I'm doing the following two queries quite frequently on a table that essentially gathers up logging information. Both select distinct values from a huge number of rows but with less than 10 different values in those.
I've analyzed both "distinct" queries done by the page:
marchena=> explain select distinct auditrecor0_.bundle_id as col_0_0_ from audit_records auditrecor0_;
QUERY PLAN
----------------------------------------------------------------------------------------------
HashAggregate (cost=1070734.05..1070734.11 rows=6 width=21)
-> Seq Scan on audit_records auditrecor0_ (cost=0.00..1023050.24 rows=19073524 width=21)
(2 rows)
marchena=> explain select distinct auditrecor0_.server_name as col_0_0_ from audit_records auditrecor0_;
QUERY PLAN
----------------------------------------------------------------------------------------------
HashAggregate (cost=1070735.34..1070735.39 rows=5 width=13)

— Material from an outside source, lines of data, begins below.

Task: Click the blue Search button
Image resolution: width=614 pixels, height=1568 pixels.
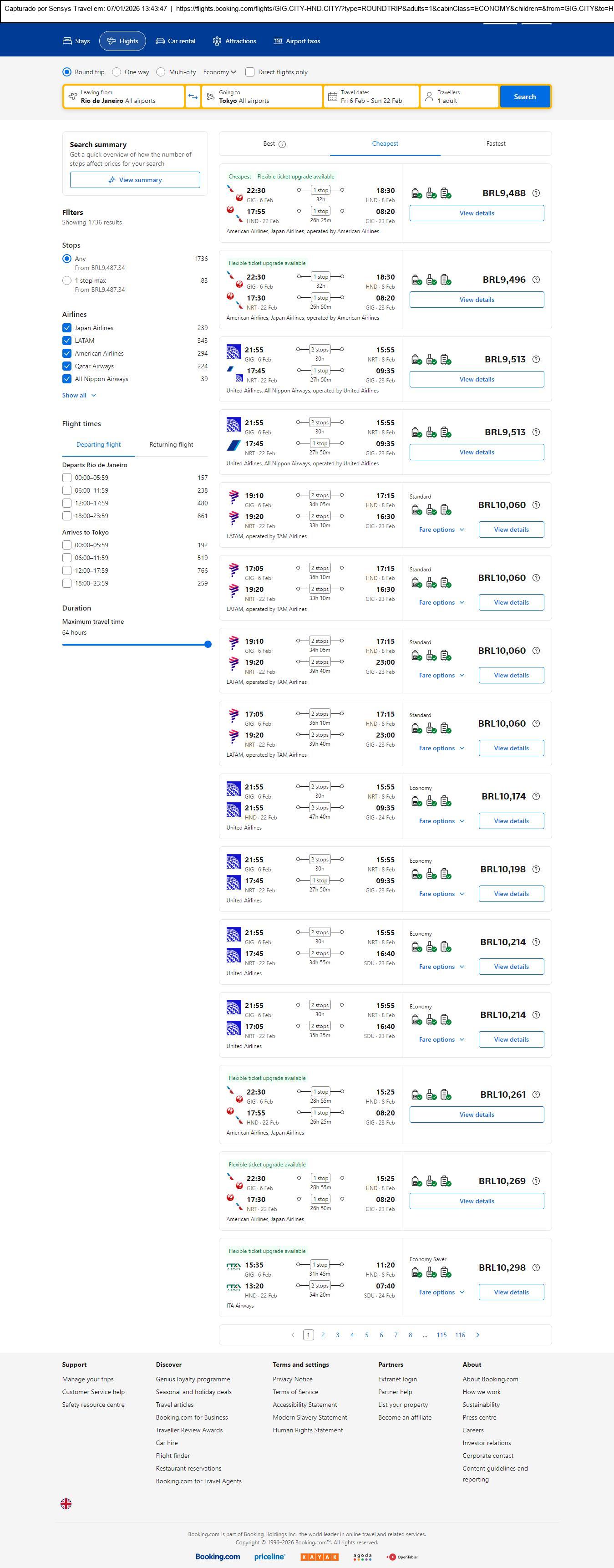Action: tap(524, 97)
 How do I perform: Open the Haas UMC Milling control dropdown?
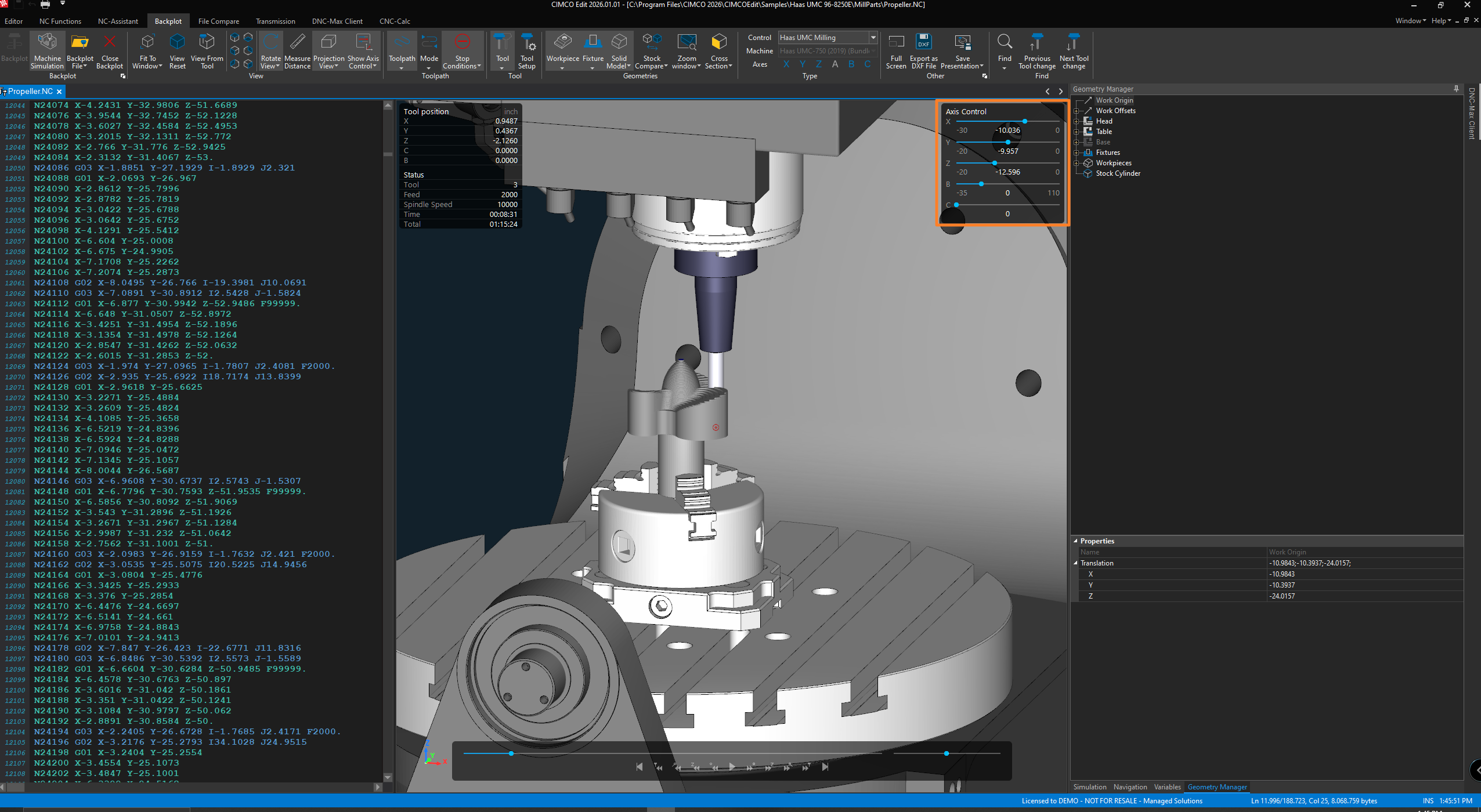[872, 38]

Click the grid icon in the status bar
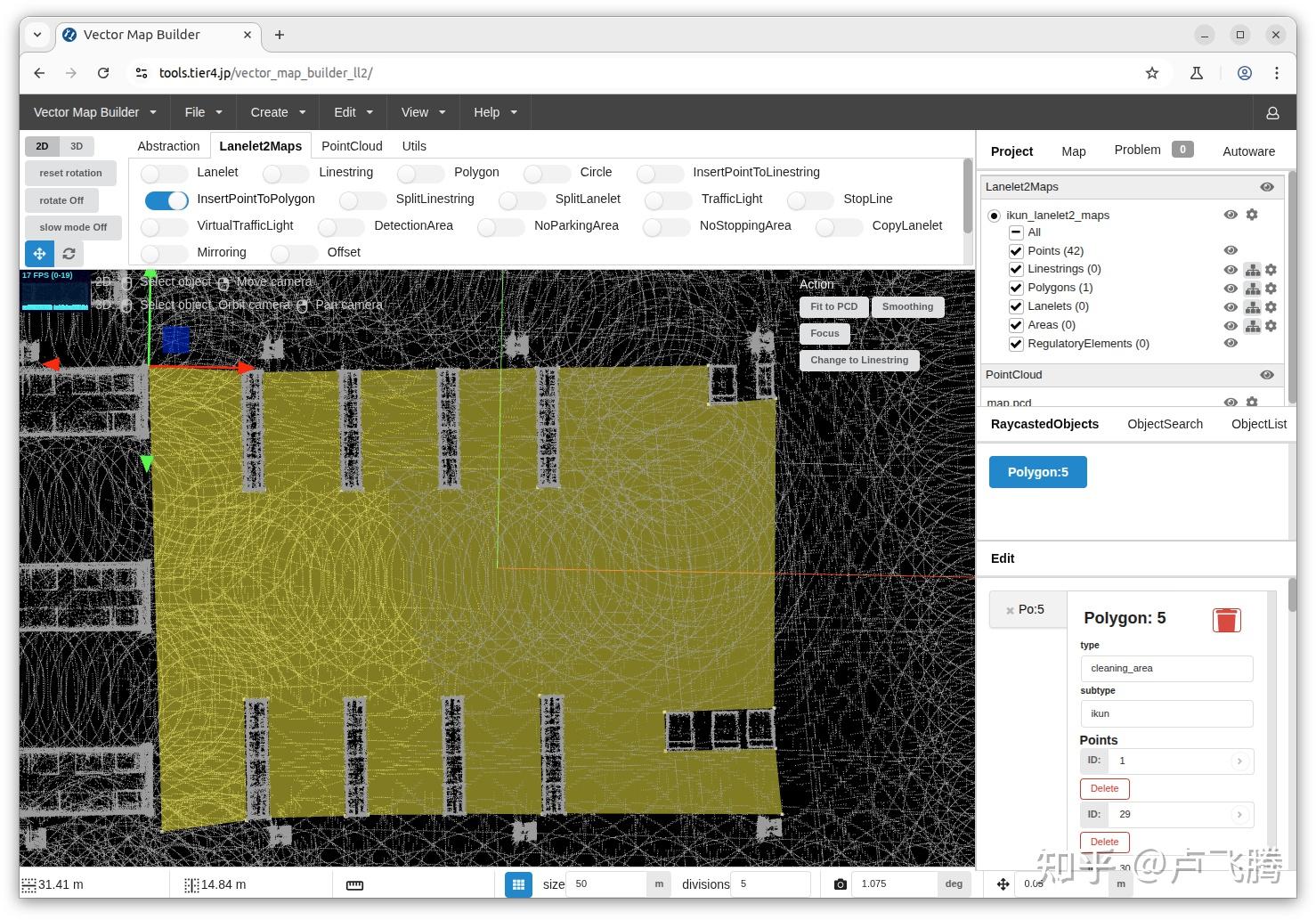pyautogui.click(x=518, y=884)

-> Seq Scan on audit_records auditrecor0_ (cost=0.00..1023051.47 rows=19073547 width=13)
(2 rows)
Both do sequence scans of the columns. However if I turn off enable_seqscan (dispite the name this only disables doing sequence scans on columns with indices) the query uses the index, but is even slower:
marchena=> set enable_seqscan = off;
SET
marchena=> explain select distinct auditrecor0_.bundle_id as col_0_0_ from audit_records auditrecor0_;
QUERY PLAN
------------------------------------------------------------------------------------------------------------------------
Unique (cost=0.00..19613740.62 rows=6 width=21)
-> Index Scan using audit_bundle_idx on audit_records auditrecor0_ (cost=0.00..19566056.69 rows=19073570 width=21)
(2 rows)
marchena=> explain select distinct auditrecor0_.server_name as col_0_0_ from audit_records auditrecor0_;
QUERY PLAN
------------------------------------------------------------------------------------------------------------------------
Unique (cost=0.00..45851449.96 rows=5 width=13)
-> Index Scan using audit_server_idx on audit_records auditrecor0_ (cost=0.00..45803766.04 rows=19073570 width=13)
(2 rows)
Both bundle_id and server_name columns have btree indices on them, should I be using a different type of index to make selecting distinct values fast?